Se o mundo asiático e o mundo ocidental se misturassem, o mundo talvez estivesse melhor, nomeadamente em valores. Não os valores da China em si, mas das suas filosofias.
Adiante.
Linda está a viver num país budista, com o qual se depara  sempre que sai à rua, no trabalho ou numa simples ida ao mercado.
- Todos os dias de manhã tenho crianças de mão em oração a dizer-me “Bom dia”. Pedem assim para ir beber água ou ir à casa-de-banho. São adoráveis.
Há respeito, há um idolatração do ser branco.
- Somos artistas pop, quase. Aqui não há aquela coisa do cinema, explicando a referência.
E há um conhecimento da religião que comanda o outro lado do mundo.
- Na vossa religião vai tudo para o inferno. Na nossa podemos fazer tudo – disse Kaheng a Linda.
É uma religião mais leve, sem dúvida. Nos olhos de um ocidental é tudo deslumbrante, por isso muitos que aqui visitam se convertem.
- Houve uma noite que comecei a ouvir os cânticos dos monges.
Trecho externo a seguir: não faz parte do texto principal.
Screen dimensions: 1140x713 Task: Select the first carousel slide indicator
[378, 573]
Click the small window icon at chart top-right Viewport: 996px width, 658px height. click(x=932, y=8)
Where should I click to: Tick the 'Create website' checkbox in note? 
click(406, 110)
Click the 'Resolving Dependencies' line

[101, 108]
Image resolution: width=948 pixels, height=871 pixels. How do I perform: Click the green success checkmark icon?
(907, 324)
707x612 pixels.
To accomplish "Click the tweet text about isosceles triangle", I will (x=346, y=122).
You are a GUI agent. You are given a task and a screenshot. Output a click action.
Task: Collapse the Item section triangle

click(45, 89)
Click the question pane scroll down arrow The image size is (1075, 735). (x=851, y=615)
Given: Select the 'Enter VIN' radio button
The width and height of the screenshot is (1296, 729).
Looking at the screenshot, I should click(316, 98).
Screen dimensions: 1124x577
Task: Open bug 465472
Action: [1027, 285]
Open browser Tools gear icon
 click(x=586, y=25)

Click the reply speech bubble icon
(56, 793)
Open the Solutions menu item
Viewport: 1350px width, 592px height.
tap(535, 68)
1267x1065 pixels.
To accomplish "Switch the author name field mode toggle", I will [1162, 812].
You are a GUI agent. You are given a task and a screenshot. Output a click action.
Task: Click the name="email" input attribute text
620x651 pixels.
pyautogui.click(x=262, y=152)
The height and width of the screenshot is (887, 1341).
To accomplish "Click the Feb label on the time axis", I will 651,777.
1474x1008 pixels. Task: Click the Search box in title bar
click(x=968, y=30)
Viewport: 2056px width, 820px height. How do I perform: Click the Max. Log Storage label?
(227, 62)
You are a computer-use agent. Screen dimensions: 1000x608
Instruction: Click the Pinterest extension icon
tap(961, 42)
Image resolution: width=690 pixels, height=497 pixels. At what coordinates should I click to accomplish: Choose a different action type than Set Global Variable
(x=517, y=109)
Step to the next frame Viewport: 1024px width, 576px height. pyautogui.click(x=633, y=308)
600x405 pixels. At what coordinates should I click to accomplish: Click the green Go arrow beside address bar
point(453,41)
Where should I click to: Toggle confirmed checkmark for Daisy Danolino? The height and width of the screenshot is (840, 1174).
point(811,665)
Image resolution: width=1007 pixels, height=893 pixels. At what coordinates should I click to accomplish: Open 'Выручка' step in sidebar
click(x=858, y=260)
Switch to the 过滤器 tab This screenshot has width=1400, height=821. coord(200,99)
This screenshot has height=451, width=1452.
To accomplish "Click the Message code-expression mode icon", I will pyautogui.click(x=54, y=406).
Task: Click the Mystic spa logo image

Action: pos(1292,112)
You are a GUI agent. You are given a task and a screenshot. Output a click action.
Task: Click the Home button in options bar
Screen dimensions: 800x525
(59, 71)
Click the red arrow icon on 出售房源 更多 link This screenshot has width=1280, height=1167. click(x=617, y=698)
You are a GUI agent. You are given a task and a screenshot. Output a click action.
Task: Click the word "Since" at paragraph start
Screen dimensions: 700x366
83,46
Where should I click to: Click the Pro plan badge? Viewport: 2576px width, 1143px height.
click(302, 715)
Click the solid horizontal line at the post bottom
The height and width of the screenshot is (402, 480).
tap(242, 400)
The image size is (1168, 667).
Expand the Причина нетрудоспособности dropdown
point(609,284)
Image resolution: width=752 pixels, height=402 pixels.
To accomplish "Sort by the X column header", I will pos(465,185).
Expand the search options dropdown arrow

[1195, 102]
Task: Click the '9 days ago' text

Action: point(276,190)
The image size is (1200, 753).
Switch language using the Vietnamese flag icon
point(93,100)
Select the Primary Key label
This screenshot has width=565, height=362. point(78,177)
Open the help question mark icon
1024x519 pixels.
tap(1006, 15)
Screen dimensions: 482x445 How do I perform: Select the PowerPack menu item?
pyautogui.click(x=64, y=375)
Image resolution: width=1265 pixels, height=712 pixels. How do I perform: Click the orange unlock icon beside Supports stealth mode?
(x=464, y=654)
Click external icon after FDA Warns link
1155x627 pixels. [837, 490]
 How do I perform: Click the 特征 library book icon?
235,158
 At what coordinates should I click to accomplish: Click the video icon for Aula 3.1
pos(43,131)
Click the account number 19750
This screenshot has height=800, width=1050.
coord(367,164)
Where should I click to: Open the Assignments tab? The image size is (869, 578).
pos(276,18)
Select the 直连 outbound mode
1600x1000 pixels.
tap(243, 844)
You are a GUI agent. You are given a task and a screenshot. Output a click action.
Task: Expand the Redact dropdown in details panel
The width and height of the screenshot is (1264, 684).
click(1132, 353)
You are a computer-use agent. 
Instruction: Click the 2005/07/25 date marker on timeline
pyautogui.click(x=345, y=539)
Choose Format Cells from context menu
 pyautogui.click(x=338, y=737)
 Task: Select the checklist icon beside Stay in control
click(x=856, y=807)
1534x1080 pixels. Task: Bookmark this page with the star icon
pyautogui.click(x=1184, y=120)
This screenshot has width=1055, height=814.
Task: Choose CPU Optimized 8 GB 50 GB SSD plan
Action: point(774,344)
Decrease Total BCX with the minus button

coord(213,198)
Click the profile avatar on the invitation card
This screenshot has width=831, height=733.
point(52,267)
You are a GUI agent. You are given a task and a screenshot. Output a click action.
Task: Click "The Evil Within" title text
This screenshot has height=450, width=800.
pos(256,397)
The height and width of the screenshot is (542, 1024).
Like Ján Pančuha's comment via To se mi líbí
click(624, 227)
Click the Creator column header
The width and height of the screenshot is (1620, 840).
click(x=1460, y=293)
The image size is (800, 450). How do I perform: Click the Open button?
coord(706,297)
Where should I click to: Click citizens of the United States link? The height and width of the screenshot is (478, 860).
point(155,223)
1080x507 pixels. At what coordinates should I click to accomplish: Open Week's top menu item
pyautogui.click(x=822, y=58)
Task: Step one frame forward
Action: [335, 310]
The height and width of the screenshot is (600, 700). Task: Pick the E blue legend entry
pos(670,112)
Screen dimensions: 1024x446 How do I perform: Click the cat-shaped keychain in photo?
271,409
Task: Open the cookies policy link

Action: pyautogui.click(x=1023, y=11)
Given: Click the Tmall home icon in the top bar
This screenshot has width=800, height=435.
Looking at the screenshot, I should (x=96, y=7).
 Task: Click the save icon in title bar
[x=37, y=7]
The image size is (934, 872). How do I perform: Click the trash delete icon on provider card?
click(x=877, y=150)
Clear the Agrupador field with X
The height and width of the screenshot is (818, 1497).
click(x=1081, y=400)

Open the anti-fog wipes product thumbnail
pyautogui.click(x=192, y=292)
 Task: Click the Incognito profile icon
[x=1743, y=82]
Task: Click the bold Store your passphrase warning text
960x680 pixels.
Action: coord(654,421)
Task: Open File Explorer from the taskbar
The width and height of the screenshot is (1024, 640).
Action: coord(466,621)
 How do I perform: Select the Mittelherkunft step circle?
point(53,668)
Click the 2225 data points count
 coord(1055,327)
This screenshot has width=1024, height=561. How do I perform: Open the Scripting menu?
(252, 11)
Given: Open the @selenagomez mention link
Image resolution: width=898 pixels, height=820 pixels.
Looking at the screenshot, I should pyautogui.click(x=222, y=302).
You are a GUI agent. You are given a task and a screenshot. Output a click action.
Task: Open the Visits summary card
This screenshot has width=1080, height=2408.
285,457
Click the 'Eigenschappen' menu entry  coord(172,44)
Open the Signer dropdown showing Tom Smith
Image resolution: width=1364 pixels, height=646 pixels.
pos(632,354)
Perguntei ao Kaheng e ele disse-me que tinha morrido alguém. Durou depois dias, de manhã à noite.  Termina com a queima do corpo. Ao terceiro dia ouvi uns sinos e uns cantares, fui à varanda e havia um cortejo onde todos estavam vestidos de branco.
Uma curiosidade: quando os monges estão nos seus cantares, apenas alguns os entendem,  visto que eles possuem uma língua própria.
- Talvez haja pessoas mais velhas que os entendam, mas os mais novos não – comentou o amigo.
Linda ficou a pensar naquilo do catolicismo e dos castigos. E Kaheng tinha a sua razão. A nossa personagem que gosta muito de fazer perguntas, às vezes com conteúdo, outras sem tento na língua – a estas chegaremos em próximos relatos – quis saber o que pensam os budistas dos católicos. Ora, Kaheng tem a ideia dos cristãos.
A história tem um enredo que recua aos tempos de universidade. Sem muito dinheiro para estudar na cidade, Kaheng viveu numa pagoda – local onde estão os monges – e para conseguir seguir os seus estudos, juntou-se a um grupo que os ensinava... eram missionários, do que pelo que Linda entendeu era espécie do Reino de Deus. Dessas muitas religiões que foram um sucesso na bolsa de valores.
- Prometeram muito, fizeram pouco – iniciou o seu testemunho em grande.
- E depois tínhamos que rezar. E juntavam-se todos para entrar numa espécie de transe e choro colectivo, às vezes, estavam uma hora a chorar. Eu não percebia aquilo e havia milagres – contou-lhe o amigo.
- A sala era pequena e quente, um dia estavamos todos lá enfiados dentro, outra vez, a chorar. Não havia espaço para mais niguém. Um calor que não se aguentava, transpirei tanto que as gotas de suor me caiam pela cara. O meu amigo cristão olhou para mim e tocou-me no ombro. Pensava que estava a chorar. Só me apeteceu rir. Loucos.
Havia também uma rapariga que agora é namorada do amigo de Linda, o Jackon. Personagem que foi missonário, andou por alguns países do mundo a ser voluntário, graças ao chorar.
Jackson é um americano todo desconcertado. Um esteriótipo bem ao estilo USA. A ele iremos mais à frente. Conheceu então a cristã do Cambodja, amiga de Kaheng. E a Linda fez-se luz sobre Jackon. O porquê de como ele é...
Agora a nossa personagem sempre que está com ele, imagina-o a chorar dentro de uma sala, completamente encaminhado.
Dias mais tarde, Kaheng e Linda estavam a almoçar numa tasca de rua, mesmo ali à beira estrada. Três mulheres aproximaram-se, uma pediu um donativo aos dois amigos, as outras duas estavam já de viola pronta e vozes afinadas para dar um show à escuteiro.
- São filipinas, não são Kaheng?
- Sim. Olha, são cristãos. Era isto.
Os dois riram-se.
Kaheng acabou por sair do choro. Um final feliz.
- Era o meu amigo, mas pedi-lhe desculpa e disse-lhe que era budista e que não ia mudar pelo que tinha assistido.
Em terra de budistas tudo é diferente. Do vestir ao pensar nada é igual. E se estamos no país deles, porque não aprender mais de como vivem as pessoas diferentes de nós? Em vez de tentar mudar, o mais sábio seria entender.
Ser budista aqui é ser gente, faz desta gente quem são e como seguem a vida. Tal como outras, o budismo tem várias ramificações. O budismo aqui, não é aquele que se pratica no Japão, por exemplo. No entanto, Kaheng não sabia que poderia haver outro busdismo que não o seu.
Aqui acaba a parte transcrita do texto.